↓

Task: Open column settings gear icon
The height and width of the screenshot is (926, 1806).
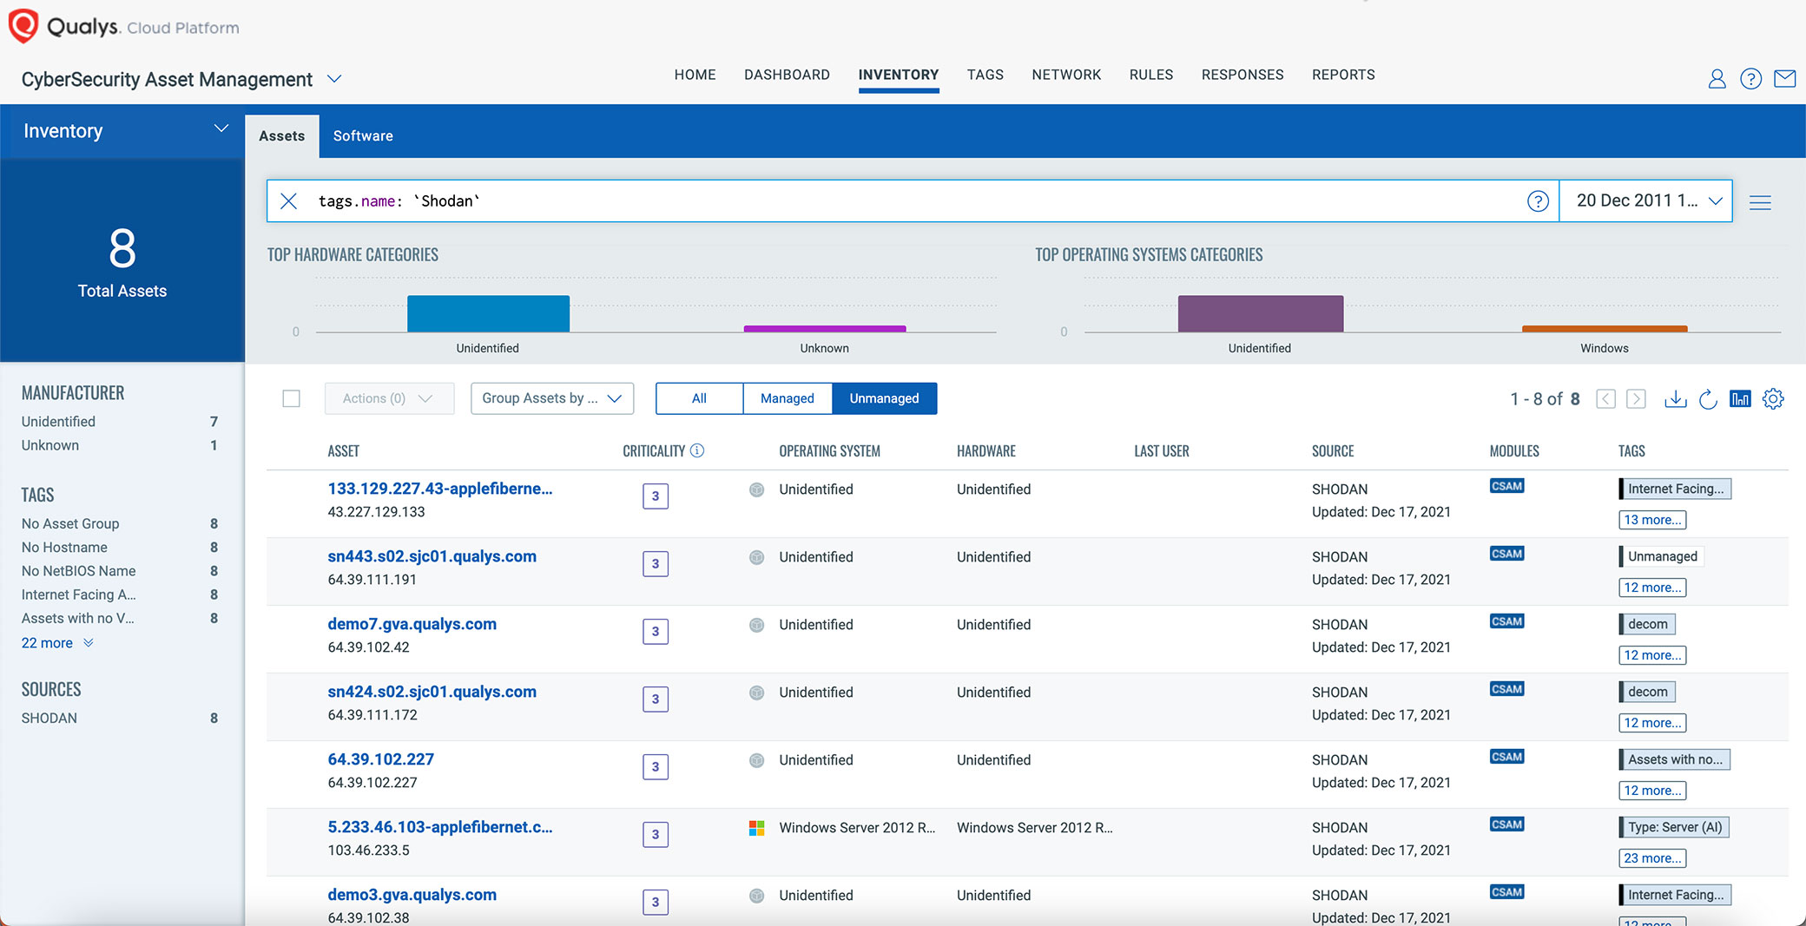Action: (1773, 398)
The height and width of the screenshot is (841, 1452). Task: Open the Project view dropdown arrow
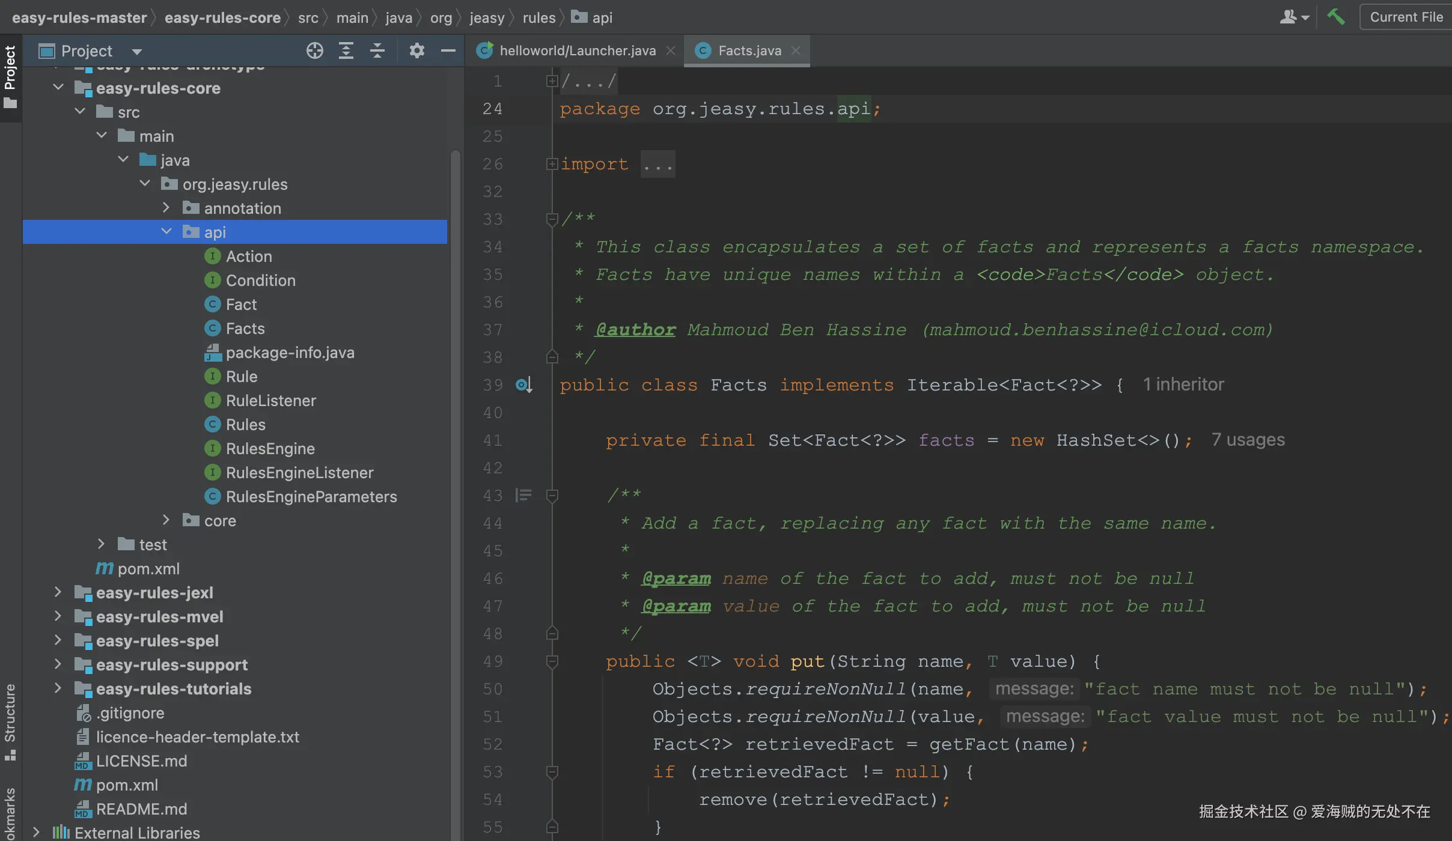[x=137, y=52]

↑

**WORK INSTRUCTION:** The listing above, line by line: print it exactly, but not its pictures.

**OUTPUT FOR THIS TASK:**
Task: Open column settings gear icon
The height and width of the screenshot is (926, 1806).
Action: (1773, 398)
The height and width of the screenshot is (841, 1452). Task: Open the Project view dropdown arrow
[x=137, y=52]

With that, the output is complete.